Table 10-3 Common Causes of Aortic Regurgitation

Valvular Dysfunction
Rheumatic aortic disease
Degeneration of a bicuspid valve
Degeneration of a bioprosthetic valve
Endocarditis on a native or prosthetic (bioprosthetic or mechanical) valve
Leaflet prolapse due to trauma or myxomatous disease
Aortic Disease
Aortic root dilation
Aortic dissection

Pathophysiology

Because the regurgitant volume is returned to the left ventricle during each diastolic period, aortic regurgitation imposes a volume load on the left ventricle, which results in progressive left ventricular dilatation and eccentric left ventricular hypertrophy. Left ventricular compliance is increased, allowing large ventricular volumes to be accommodated with minimal increase in end-diastolic pressure (see Fig. 1-7). As the left ventricular diameter increases, wall tension and hence afterload are increased. There is compensatory systemic vasodilation. Arterial end-diastolic pressure is low because of diastolic run off into the left ventricle. Thus, the aortic valve opens at a low pressure but peak systolic aortic pressure is increased due to the high stroke volume. Arterial pulse pressure is increased. There may be baroreceptor-mediated tachycardia.

Patients with severe aortic regurgitation are at risk of myocardial ischemia, even in the absence of coronary artery disease. Myocardial oxygen delivery is impaired because of reduced diastolic blood pressure and reduced diastolic time (secondary to tachycardia), but oxygen demand is increased because of greater myocardial work and tachycardia. With chronic severe aortic regurgitation, the left ventricle progressively fails, the ejection fraction falls, the end-diastolic pressure rises, and congestive cardiac failure develops.

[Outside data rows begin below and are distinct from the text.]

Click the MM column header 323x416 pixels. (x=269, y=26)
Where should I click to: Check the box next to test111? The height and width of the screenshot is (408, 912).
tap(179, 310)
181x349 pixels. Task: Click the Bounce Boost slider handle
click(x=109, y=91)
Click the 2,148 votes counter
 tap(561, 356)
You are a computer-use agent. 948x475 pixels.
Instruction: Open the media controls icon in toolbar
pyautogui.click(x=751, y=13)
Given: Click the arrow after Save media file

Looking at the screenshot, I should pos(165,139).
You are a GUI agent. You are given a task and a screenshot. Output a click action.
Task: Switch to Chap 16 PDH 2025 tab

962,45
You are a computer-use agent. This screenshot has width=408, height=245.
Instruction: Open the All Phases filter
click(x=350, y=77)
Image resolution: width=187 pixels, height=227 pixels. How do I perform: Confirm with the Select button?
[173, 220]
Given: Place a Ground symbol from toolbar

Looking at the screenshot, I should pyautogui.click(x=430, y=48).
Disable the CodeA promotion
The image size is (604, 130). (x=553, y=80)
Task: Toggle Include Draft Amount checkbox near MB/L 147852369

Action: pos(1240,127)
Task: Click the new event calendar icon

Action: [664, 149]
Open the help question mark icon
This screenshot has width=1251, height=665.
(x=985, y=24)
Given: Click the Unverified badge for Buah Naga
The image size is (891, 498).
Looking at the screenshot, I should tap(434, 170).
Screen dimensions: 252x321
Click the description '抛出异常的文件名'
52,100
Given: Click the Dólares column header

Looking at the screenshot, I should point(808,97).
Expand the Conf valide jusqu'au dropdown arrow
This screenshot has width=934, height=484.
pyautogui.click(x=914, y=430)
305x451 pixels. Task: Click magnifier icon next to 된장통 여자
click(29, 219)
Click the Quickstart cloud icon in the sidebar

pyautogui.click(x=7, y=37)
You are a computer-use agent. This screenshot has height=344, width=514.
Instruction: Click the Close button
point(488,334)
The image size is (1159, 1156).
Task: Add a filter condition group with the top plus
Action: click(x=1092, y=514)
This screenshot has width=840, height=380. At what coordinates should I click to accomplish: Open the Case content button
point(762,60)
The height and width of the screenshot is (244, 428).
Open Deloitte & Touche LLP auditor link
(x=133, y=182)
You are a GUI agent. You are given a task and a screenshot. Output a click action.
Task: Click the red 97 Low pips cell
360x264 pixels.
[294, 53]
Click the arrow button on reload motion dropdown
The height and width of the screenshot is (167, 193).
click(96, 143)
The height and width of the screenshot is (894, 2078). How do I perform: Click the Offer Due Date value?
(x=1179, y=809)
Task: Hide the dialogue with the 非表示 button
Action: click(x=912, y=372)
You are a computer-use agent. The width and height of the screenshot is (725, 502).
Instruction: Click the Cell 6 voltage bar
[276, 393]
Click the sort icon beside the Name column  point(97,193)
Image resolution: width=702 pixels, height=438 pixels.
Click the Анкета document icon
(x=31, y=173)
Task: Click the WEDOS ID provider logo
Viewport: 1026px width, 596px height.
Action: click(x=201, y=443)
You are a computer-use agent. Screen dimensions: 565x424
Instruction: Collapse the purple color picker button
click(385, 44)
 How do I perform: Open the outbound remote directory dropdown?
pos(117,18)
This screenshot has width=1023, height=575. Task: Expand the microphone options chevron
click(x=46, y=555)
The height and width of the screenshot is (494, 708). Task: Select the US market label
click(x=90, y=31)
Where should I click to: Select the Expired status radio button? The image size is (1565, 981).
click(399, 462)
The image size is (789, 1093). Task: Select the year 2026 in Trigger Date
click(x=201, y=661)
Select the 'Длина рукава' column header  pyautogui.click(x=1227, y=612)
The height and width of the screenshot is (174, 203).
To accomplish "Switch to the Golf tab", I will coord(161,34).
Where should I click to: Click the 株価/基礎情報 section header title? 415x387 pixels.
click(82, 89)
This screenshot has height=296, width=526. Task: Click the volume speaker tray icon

Left ventricular dilatation may be profound and can cause functional mitral regurgitation. Severe aortic regurgitation can impair the diastolic opening of the mitral valve, causing functional mitral stenosis. Acute severe aortic regurgitation results in acute volume overload of the left ventricle and a sharp increase in end-diastolic pressure. Pulmonary edema and shock develop rapidly.